Task details:
Using the material that follows, output exactly the lines from the one containing "The image size is (1280, 800)." through the one containing "Click the word 'number' in the sentence", with both ends kept.

Data extract:
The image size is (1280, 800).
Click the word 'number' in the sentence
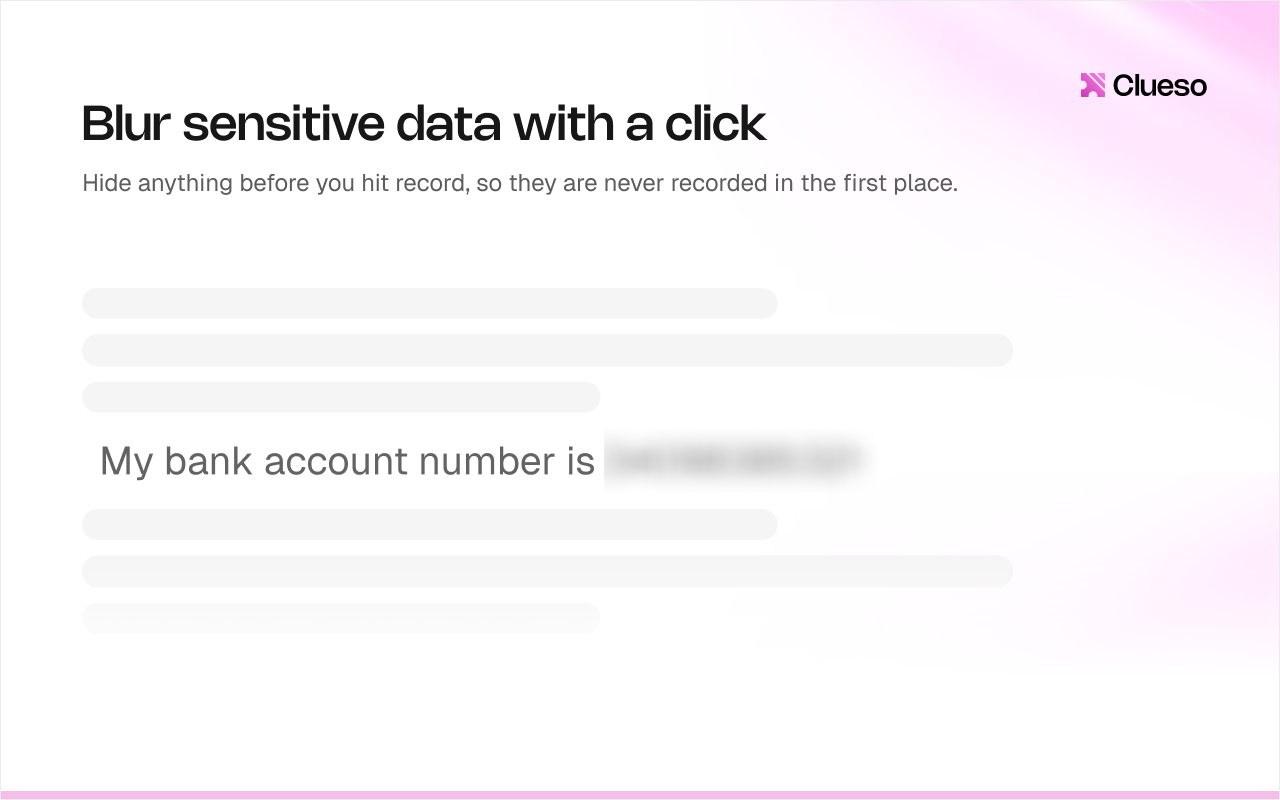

* * *

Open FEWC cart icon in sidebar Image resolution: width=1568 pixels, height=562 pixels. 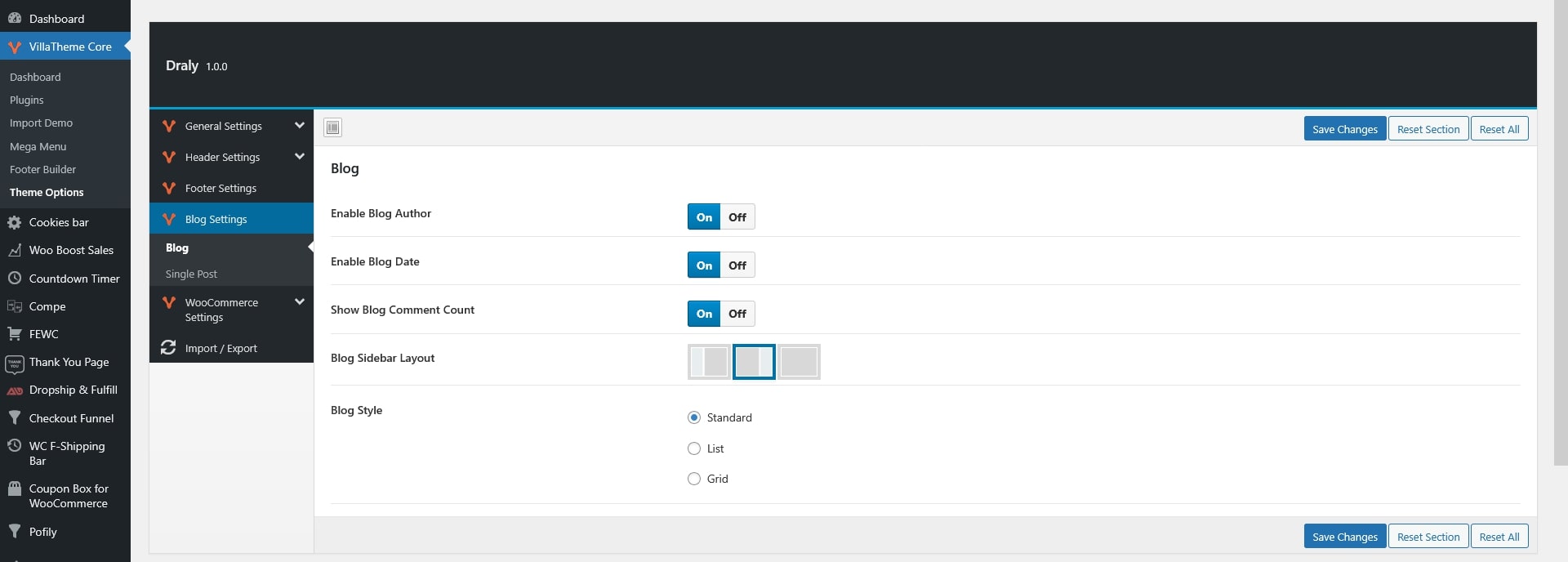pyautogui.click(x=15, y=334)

* * *

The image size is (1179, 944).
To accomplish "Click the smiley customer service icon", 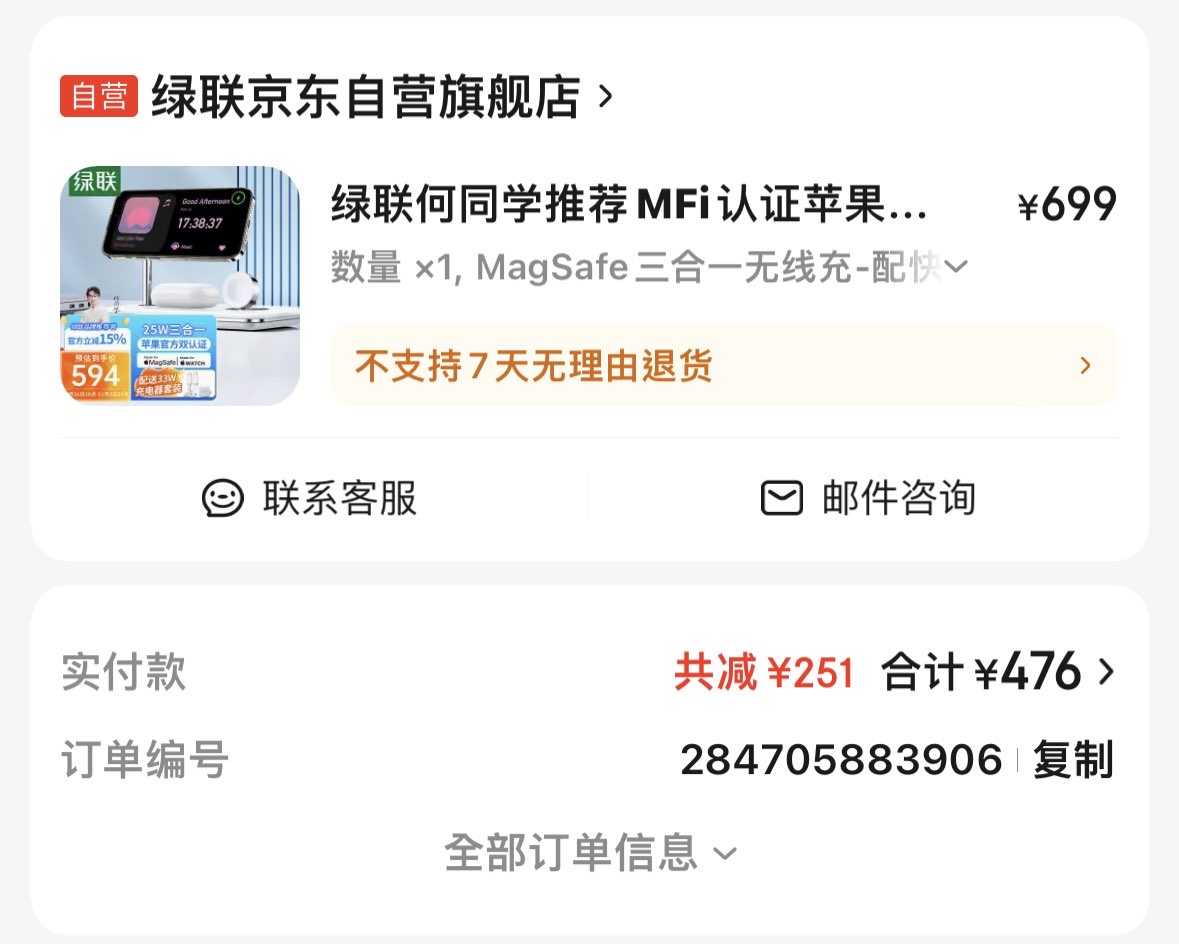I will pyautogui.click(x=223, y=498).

Exercise solution:
The image size is (1280, 800).
Click the word 'number' in the sentence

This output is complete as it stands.